Text digitization

Introduction

Digitization is the process of recording specimen information in a digital form. This allows the collection to be managed more efficiently and the data to be published, which enables it to be used and studied in different ways. There are two kinds of digitization:

  • Text digitization: digitally recording the label data associated with a specimen, as text. When we use the word digitization, we generally mean text digitization.
  • Imaging: creating a digital image of a specimen. See the imaging page for more information.

Digitization can be a very time-consuming process and it is therefore important to make it as efficient and error-proof as possible. See the documents for guidelines.

Tools

Documents

Data priorities for Canadensys

Only part of the Canadensys’ collections can be digitized with the current funding.
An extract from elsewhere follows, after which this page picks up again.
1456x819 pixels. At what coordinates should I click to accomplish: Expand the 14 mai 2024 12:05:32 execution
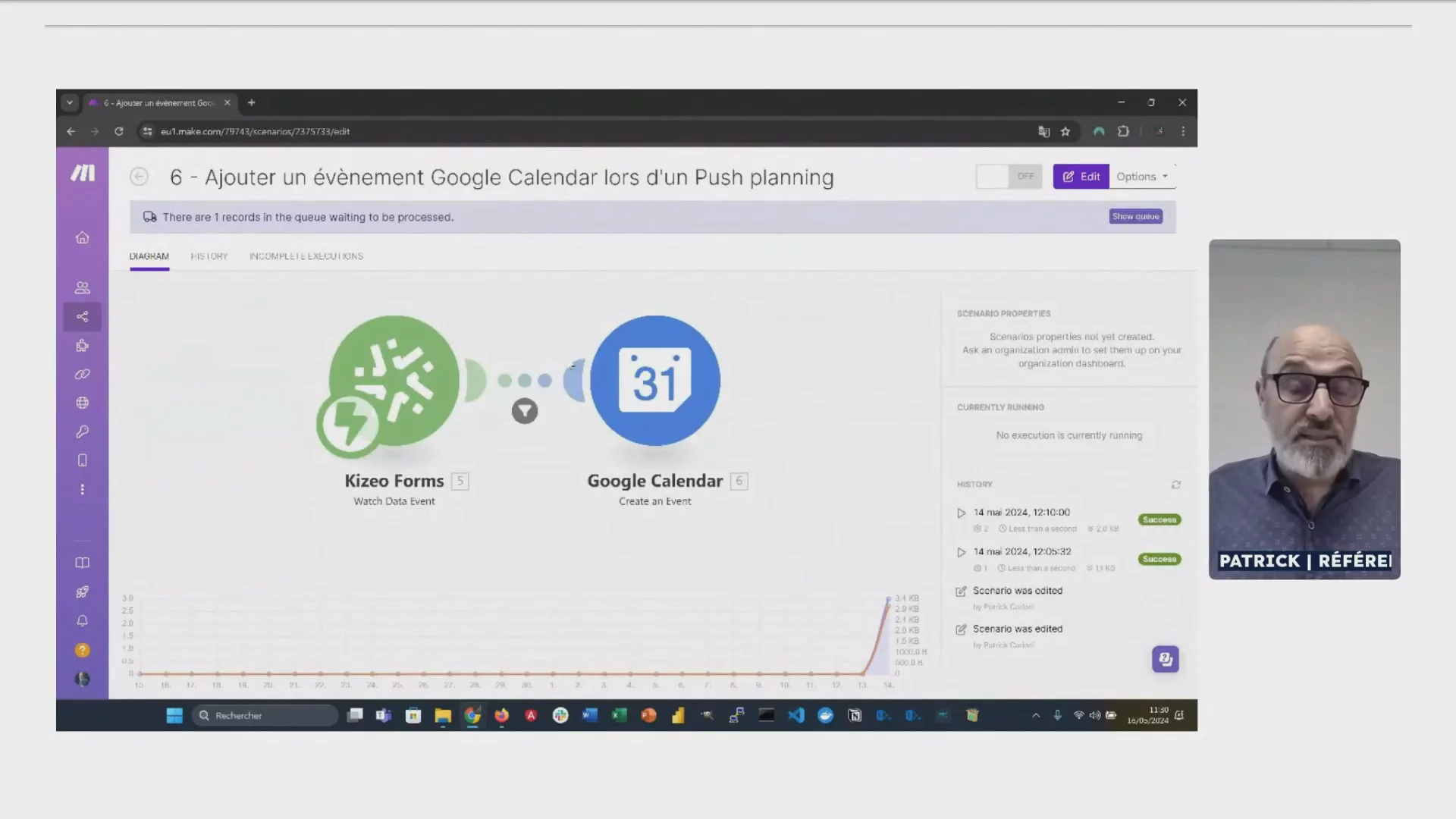(961, 552)
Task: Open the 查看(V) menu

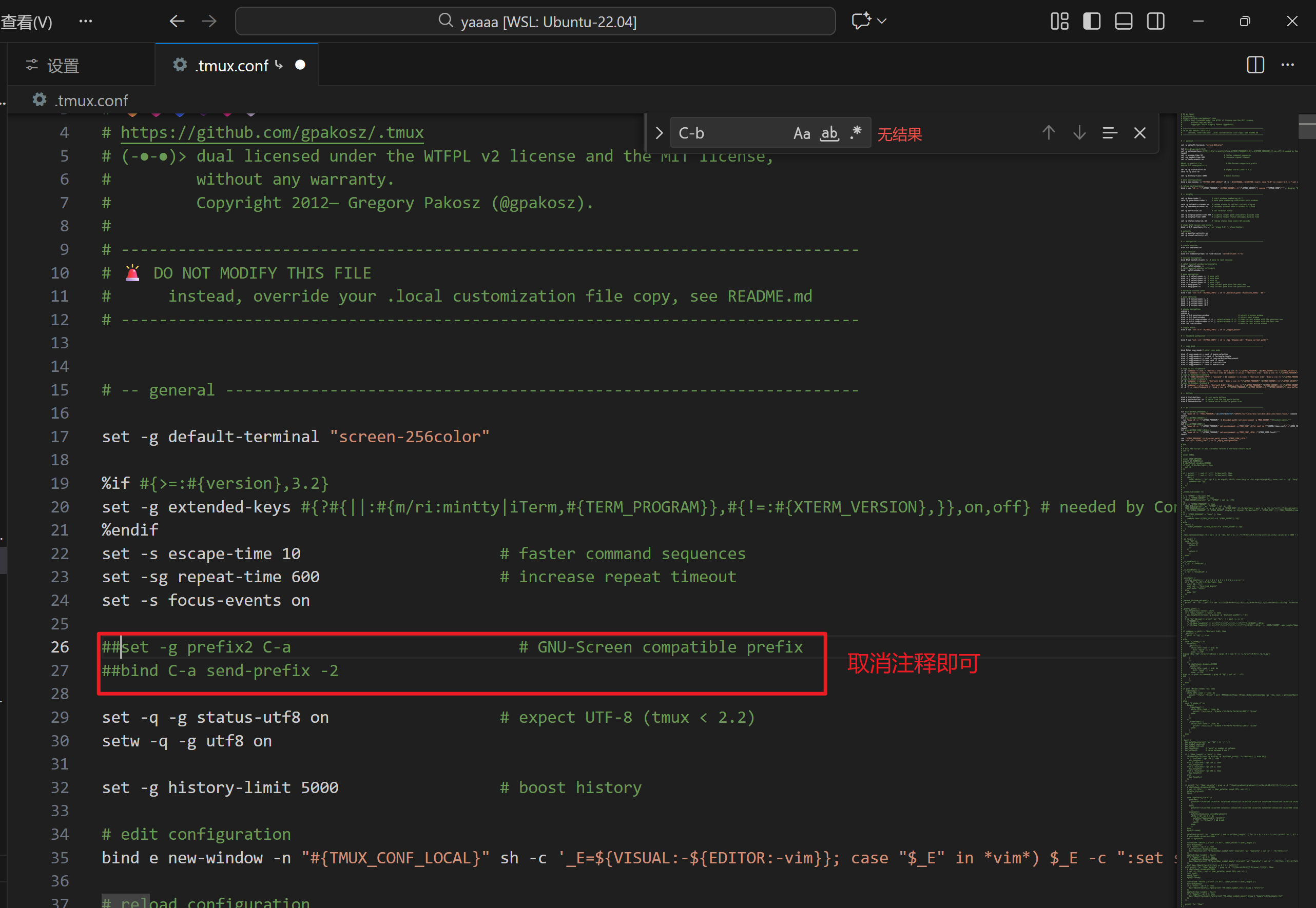Action: [x=26, y=22]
To maximize the use of the generated data for research, we need to prioritize what to digitize.

Text information captured on the specimen label is sufficient for most research using biological collection information. Typically this information is the “what, when and where” of a specimen, but often much richer information can be found and used. Since it is hard to assess all the possible different data uses (see Uses of primary species-occurrence data), it is better to capture as much information as possible. A useful first guideline on what to capture are the Darwin Core terms, since they are the most commonly used elements of biodiversity information and the result of several use case analyses.

Collections should also prioritize the digitization of taxonomic and geographic groups that are most valuable for research. This includes the groups that are unique or well-represented in a collection, groups that receive research attention from the Canadensys community (e.g. the genus Carex), rare and invasive species, and groups that can contribute to climate studies.